We are interested in how neural circuits composed of excitatory and inhibitory neurons coordinate to generate the (oscillatory) activity we observe in the cortex, particularly the hippocampus, and how the resulting spiking patterns encode and transfer memory to other brain regions, such as the prefrontal cortex.
The most salient rhythms we observe in the CA1 region of the rat hippocampus are theta (5-12 Hz) oscillations and transient sharp-wave ripples (100-250 Hz). These rhythms reflect an exquisite coordination of spiking activity and are considered to underly the mechanisms by which memories are processed.
During theta oscillations of exploring rats, neurons in the hippocampus (and in some other brain regions) fire at a phase relative to theta that corresponds to the distance from the ‘preferred’ location of the neuron. This relative phase changes (‘precesses’) as the animal moves. A beautiful consequence of this phenomenon on the network level is that neurons fire in sequences during exploration, with a precision on the order of tens of milliseconds–a timescale most suitable for synaptic plasticity (LTP and LTD).

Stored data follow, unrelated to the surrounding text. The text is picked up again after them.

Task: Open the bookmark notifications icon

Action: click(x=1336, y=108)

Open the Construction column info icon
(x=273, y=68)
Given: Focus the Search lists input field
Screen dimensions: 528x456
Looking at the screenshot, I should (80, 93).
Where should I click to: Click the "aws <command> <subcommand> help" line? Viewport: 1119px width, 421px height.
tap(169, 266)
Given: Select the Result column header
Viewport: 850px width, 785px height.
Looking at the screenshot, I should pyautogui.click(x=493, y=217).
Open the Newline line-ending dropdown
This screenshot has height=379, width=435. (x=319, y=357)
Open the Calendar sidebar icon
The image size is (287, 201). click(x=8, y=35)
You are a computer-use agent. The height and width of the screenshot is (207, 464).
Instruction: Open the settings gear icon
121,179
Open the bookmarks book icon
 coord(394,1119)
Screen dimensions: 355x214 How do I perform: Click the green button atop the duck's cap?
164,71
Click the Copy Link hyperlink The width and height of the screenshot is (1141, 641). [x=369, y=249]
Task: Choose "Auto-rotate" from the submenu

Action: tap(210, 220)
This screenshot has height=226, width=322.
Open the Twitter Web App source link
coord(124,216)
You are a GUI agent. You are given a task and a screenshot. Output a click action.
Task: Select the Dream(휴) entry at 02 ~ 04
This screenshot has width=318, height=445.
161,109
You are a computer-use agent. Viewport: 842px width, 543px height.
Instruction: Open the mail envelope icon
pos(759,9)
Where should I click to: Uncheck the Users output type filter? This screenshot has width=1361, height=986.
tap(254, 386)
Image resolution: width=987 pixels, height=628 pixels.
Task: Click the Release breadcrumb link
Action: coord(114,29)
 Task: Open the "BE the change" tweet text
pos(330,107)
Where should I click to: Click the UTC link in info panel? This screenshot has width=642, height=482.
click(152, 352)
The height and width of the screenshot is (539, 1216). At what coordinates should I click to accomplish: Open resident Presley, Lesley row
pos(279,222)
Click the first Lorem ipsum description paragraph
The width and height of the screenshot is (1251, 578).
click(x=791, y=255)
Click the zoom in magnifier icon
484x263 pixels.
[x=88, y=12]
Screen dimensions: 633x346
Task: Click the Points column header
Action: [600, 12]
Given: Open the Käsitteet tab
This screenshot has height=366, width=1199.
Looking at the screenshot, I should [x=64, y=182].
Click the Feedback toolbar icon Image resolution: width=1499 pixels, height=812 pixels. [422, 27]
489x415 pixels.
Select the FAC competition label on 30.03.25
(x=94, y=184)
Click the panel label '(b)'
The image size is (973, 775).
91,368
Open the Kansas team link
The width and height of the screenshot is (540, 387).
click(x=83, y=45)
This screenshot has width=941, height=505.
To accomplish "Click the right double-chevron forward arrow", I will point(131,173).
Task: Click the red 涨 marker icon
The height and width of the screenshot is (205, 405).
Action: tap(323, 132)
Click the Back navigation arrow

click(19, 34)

During periods of restfulness, after the animal has stopped exploring (even briefly), irregular bursts of population activity give rise to brief but intense high-frequency (100-250 Hz) oscillations in the CA1 pyramidal cell layer, known as ‘sharp-wave’ ripples. The neuronal population activity during the ripples is highly structured and is a major area of our research interest.
There is evidence to suggest that these rhythms and the underlying spiking activity of the neurons in the hippocampus are responsible for the storage, recall, and consolidation of memory in the brain. This lab, headed by Dr. Kamran Diba, makes use of large-scale electrophysiology and optogenetics to study these questions related to Neural Circuits and Memory in the Cortex.